2023 Khyber Pakhtunkhwa oil and gas company attack
- Date: November 7, 2023
- Location: Dera Ismail Khan, Khyber Pakhtunkhwa, Pakistan;
- Type: Terrorist attack
- Perpetrator: Heavily armed militants
- Deaths: 2 policemen
- Injuries: 3 others

= 2023 Khyber Pakhtunkhwa oil and gas company attack =

The 2023 Khyber Pakhtunkhwa oil and gas company attack occurred on November 7, 2023, when heavily armed militants attacked the Alhaj Oil and Gas Company in the Dera Ismail Khan district of Khyber Pakhtunkhwa, Pakistan.
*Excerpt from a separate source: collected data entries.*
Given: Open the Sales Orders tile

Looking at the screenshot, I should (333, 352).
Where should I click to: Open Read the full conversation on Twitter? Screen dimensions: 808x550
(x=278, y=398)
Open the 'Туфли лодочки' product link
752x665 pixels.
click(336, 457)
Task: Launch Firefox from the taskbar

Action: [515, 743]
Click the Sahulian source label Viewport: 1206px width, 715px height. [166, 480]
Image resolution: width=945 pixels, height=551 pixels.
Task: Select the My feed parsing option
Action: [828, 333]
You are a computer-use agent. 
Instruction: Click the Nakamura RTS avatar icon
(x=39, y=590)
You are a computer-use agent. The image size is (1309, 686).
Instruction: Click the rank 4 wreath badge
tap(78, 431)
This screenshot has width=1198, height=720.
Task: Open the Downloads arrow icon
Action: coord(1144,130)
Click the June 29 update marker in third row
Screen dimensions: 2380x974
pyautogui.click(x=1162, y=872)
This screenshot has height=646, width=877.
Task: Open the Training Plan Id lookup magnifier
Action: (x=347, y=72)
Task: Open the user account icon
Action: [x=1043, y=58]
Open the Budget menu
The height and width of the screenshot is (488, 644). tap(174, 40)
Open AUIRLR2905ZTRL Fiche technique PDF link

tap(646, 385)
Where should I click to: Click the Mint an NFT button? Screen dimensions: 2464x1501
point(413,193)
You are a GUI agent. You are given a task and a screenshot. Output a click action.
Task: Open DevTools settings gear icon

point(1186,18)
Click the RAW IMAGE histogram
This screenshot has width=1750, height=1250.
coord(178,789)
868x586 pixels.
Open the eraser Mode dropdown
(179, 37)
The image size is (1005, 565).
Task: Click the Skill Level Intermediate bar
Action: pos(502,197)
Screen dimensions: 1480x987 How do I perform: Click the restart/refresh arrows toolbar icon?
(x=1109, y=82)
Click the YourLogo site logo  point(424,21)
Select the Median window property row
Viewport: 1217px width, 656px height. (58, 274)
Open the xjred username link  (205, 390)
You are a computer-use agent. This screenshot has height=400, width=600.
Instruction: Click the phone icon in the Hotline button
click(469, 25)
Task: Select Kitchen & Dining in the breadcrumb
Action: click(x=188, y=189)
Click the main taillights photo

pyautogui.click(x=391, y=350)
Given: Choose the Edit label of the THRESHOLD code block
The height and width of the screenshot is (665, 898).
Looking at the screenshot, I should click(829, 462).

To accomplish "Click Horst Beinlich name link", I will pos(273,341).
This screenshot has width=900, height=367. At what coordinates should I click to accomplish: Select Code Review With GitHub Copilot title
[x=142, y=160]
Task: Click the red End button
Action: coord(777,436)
The attack resulted in the death of two policemen and injuries to three others.

== Background ==
The attack occurred shortly after a prior incident in the same province, where a Pakistan Army officer and three soldiers were killed during an intense exchange of fire with militants in the Tirah area.

== Attack ==
Heavily armed militants targeted the Alhaj Oil and Gas Company, situated in the Dera Ismail Khan district, which borders the South Waziristan tribal district. The attack took place late on Tuesday night and led to a violent shootout. Two policemen lost their lives during the attack, while three others sustained injuries.

== Response ==
In the aftermath of the attack, police contingents promptly arrived at the scene. A combing operation was launched in the area to capture the fleeing attackers. The injured victims were admitted to the district's Combined Military Hospital.